Combien d’entreprises minières déclarent leurs vrais chiffres d’affaires à l’Etat togolais ? Et combien parmi elles s’acquittent régulièrement et effectivement de leurs contributions au développement local et régional ? La situation que vit la localité de Tabligbo laisse penser que, soit la société minière installée dans la zone fait exprès de ne pas respecter le décret présidentiel n°2017-023 du 25 février 2017, ou alors cette société disposerait de passe-droits pour donner des ristournes selon ses humeurs, et après avoir graissé la patte au sein de l’administration.

Les communautés minières sont-elles condamnées à faire prospérer des sociétés tout en s’appauvrissant ? L’Initiative pour la transparence dans les industries extractives (ITIE) au Togo, et les autorités togolaises ont pris conscience de cette situation et prévu des dispositions devant permettre auxdites communautés de tirer profit des affaires que réalisent les sociétés minières.

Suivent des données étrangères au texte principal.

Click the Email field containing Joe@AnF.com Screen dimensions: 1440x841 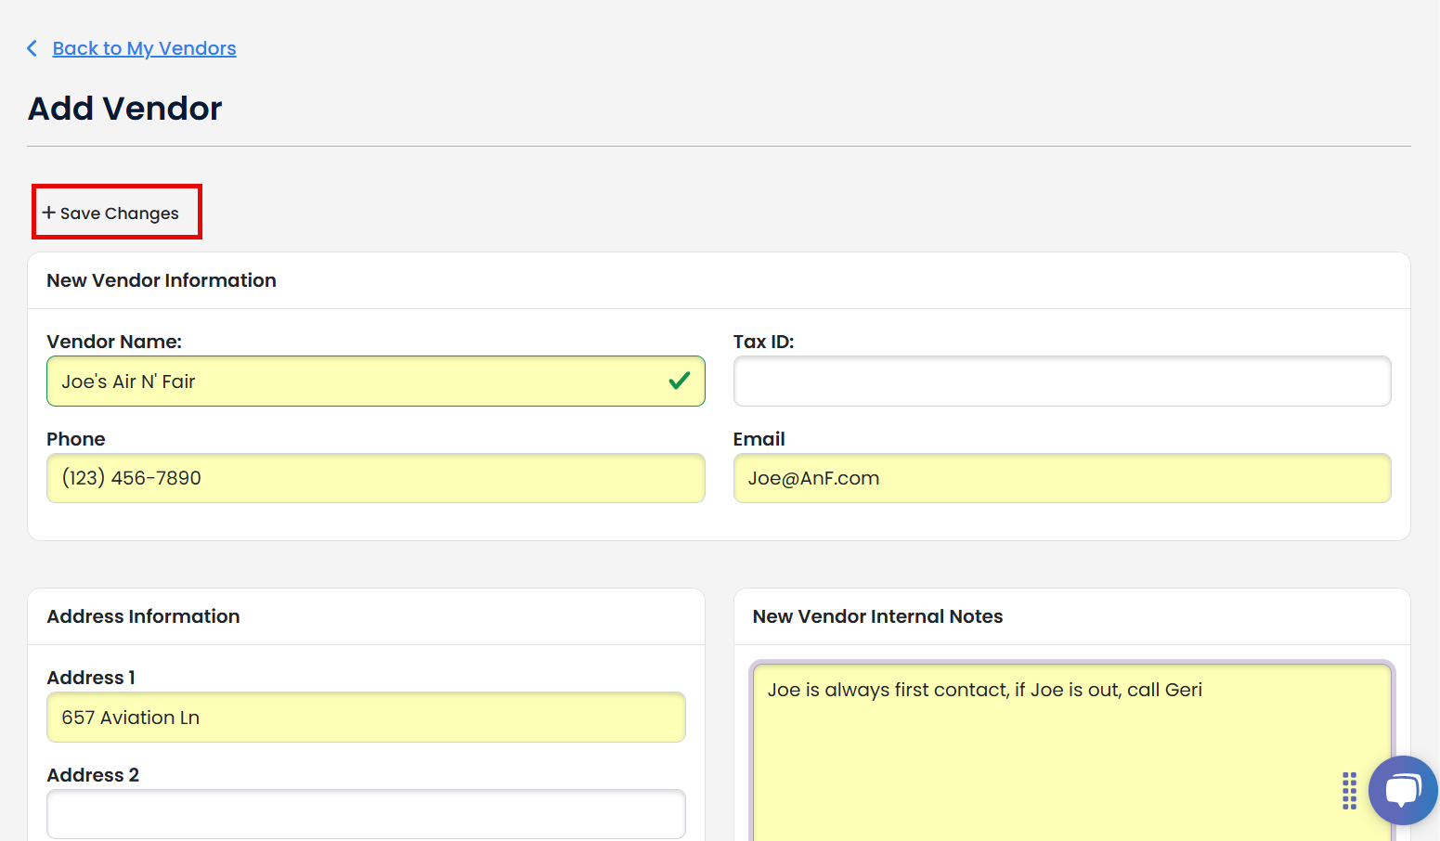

C’est ainsi qu’une loi n°2011-008 relative à la contribution des entreprises minières au développement local et régional a été adoptée par l’Assemblée nationale le 5 mai 2011. Mais il a fallu attendre 2017 et le 25 février pour que le décret n°2017-023 portant détermination des modalités d’application de la loi n°2011-008, soit pris.

Dans son article 2, il a été expliqué que « la contribution consiste en une participation financière et en la réalisation d’œuvres socio-économiques et communautaires par l’exploitant dans la préfecture concernée par l’exploitation ».

L’article 3 dispose : « Conformément à l’article 2 de la loi n°2011-008 du 5 mai précité, la participation financière est annuelle ». Mais à quelle hauteur les sociétés extractives doivent-elles contribuer ? « La contribution financière est fixée, pour les exploitations à grande échelle, les exploitations à petite échelle et les exploitations des matériaux de construction à 0,75% du chiffre d’affaires annuel », précise l’article 4.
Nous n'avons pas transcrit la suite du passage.